_YOUR INSTRUCTIONS_: Reproduce the following data verbatim, line for line, with no changes.

_DATA FOR THE TASK_:
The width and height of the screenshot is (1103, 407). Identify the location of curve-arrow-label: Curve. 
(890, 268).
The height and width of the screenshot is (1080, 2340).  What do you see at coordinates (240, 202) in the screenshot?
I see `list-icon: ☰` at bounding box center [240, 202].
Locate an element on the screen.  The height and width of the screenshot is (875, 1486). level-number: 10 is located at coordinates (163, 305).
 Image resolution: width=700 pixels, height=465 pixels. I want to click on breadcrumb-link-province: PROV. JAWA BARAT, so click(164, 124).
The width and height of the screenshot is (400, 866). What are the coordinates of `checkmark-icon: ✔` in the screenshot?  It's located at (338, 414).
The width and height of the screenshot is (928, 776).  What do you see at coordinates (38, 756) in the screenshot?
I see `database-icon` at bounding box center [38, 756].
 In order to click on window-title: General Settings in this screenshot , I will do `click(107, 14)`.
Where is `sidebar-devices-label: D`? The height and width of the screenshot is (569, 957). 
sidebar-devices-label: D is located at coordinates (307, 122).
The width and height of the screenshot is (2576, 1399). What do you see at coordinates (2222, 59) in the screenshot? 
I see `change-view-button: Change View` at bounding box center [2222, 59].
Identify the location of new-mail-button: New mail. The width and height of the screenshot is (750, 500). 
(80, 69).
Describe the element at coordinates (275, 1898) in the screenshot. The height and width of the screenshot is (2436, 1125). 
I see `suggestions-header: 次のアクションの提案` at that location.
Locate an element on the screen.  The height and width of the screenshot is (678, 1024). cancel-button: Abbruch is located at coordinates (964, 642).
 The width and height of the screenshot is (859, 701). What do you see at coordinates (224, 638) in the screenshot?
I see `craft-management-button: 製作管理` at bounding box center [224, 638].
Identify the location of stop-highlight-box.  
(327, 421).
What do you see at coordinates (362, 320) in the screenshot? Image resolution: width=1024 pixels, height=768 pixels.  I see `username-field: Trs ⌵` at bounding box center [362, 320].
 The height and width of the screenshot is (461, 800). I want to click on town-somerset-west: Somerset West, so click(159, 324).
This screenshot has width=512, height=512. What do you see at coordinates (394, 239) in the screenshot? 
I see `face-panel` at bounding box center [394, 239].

_RESPONSE TO THE TASK_:
The width and height of the screenshot is (1103, 407). Identify the location of curve-arrow-label: Curve. 
(890, 268).
The height and width of the screenshot is (1080, 2340).  What do you see at coordinates (240, 202) in the screenshot?
I see `list-icon: ☰` at bounding box center [240, 202].
Locate an element on the screen.  The height and width of the screenshot is (875, 1486). level-number: 10 is located at coordinates (163, 305).
 Image resolution: width=700 pixels, height=465 pixels. I want to click on breadcrumb-link-province: PROV. JAWA BARAT, so click(164, 124).
The width and height of the screenshot is (400, 866). What are the coordinates of `checkmark-icon: ✔` in the screenshot?  It's located at (338, 414).
The width and height of the screenshot is (928, 776).  What do you see at coordinates (38, 756) in the screenshot?
I see `database-icon` at bounding box center [38, 756].
 In order to click on window-title: General Settings in this screenshot , I will do `click(107, 14)`.
Where is `sidebar-devices-label: D`? The height and width of the screenshot is (569, 957). 
sidebar-devices-label: D is located at coordinates (307, 122).
The width and height of the screenshot is (2576, 1399). What do you see at coordinates (2222, 59) in the screenshot? 
I see `change-view-button: Change View` at bounding box center [2222, 59].
Identify the location of new-mail-button: New mail. The width and height of the screenshot is (750, 500). 
(80, 69).
Describe the element at coordinates (275, 1898) in the screenshot. The height and width of the screenshot is (2436, 1125). 
I see `suggestions-header: 次のアクションの提案` at that location.
Locate an element on the screen.  The height and width of the screenshot is (678, 1024). cancel-button: Abbruch is located at coordinates (964, 642).
 The width and height of the screenshot is (859, 701). What do you see at coordinates (224, 638) in the screenshot?
I see `craft-management-button: 製作管理` at bounding box center [224, 638].
Identify the location of stop-highlight-box.  
(327, 421).
What do you see at coordinates (362, 320) in the screenshot? Image resolution: width=1024 pixels, height=768 pixels.  I see `username-field: Trs ⌵` at bounding box center [362, 320].
 The height and width of the screenshot is (461, 800). I want to click on town-somerset-west: Somerset West, so click(159, 324).
This screenshot has width=512, height=512. What do you see at coordinates (394, 239) in the screenshot? 
I see `face-panel` at bounding box center [394, 239].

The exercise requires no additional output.